Fairly early in the OC-ARM development process, the question of component IO came up. I spent a good bit of time doing research and checking my assumptions. Then, I set out to create an interchange format with the following properties:

  • Trivially maps to every object type OpenComputers itself allows
  • (implied by the above) Trivially maps to the Lua representation
  • Feasible to implement in hardware
  • Simple to implement in software
  • Independent of architectural details
  • Compact
This is what came out.

There are two versions of this format: packed and unpacked. Packed is more compact, and is suitable for wire transmission or 8-/16-bit architectures. Unpacked is simpler to deal with on 32-bit architectures. (The packed representation, not coincidentally, takes up the same amount of space as is calculated for network packet size limiting purposes.)

Applications communicating over the network:

  • SHOULD use the "pickled" representation from the Lua `serialization` API, when possible (for compatibility with Lua)
  • SHOULD use the packed representation with network byte order, when the above is not possible
Architectures implementing a component IO medium:
  • MUST support the use of the "packed" representation
  • MUST support native byte order
  • SHOULD have optional support for network byte order, if that is different from native
  • MAY have optional support for "unpacked" IO, if this makes sense on the platform
A producer is a program that is producing Interchange Values. A consumer is a program that is consuming Interchange Values.

An Interchange Value is a type tag followed directly by the data. In the packed representation, tags are 16-bit. In the unpacked representation, they are 32-bit and sign-extended (such that 0xFFFE becomes 0xFFFFFFFE), but still limited to the same range).

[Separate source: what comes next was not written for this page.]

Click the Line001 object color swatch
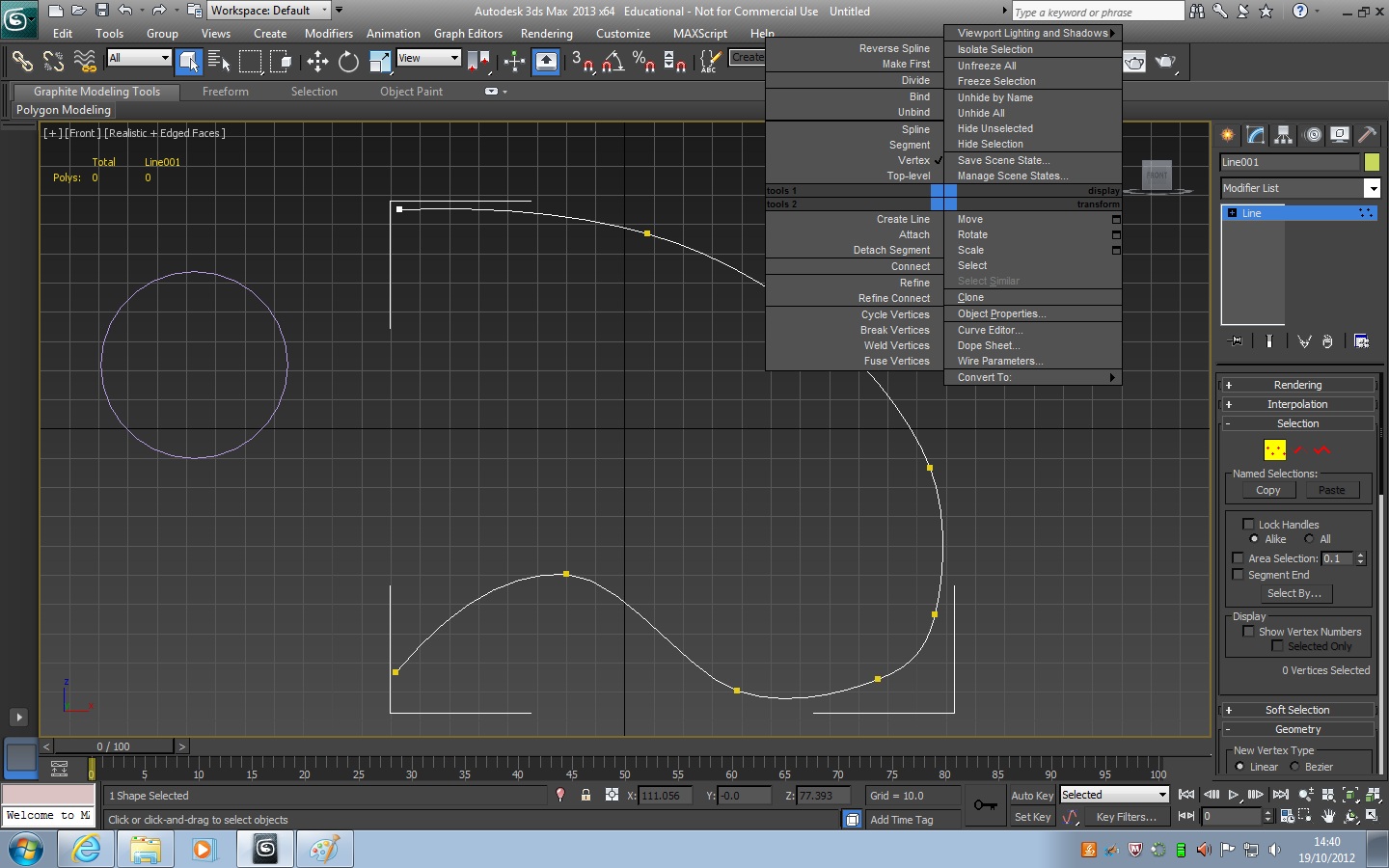The height and width of the screenshot is (868, 1389). pyautogui.click(x=1373, y=162)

  • Tag 0x0000 - 0x3FFF: ICTAG_STRING

    A UTF-8 string, whose byte length is the low 14 bits of the tag. In the unpacked representation, the string is padded to a multiple of 4 bytes; padding is not reflected in the length. No NUL terminator is required, and NUL may freely exist within the string, but producers SHOULD avoid producing strings containing embedded NULs. Consumers MAY (but SHOULD NOT) process embedded NUL as a NUL terminator, and discard the portion of the string after it. If there are invalid UTF-8 sequences in the string, they MAY be lost during subsequent processing. Consumers that convert to another representation (such as UTF-16 for Java storage, or Unicode code sequences for display) SHOULD discard invalid UTF-8 sequences. Producers about to output an ICTAG_STRING that contain an exact, valid UUID value with lowercase digits SHOULD instead produce an ICTAG_UUID.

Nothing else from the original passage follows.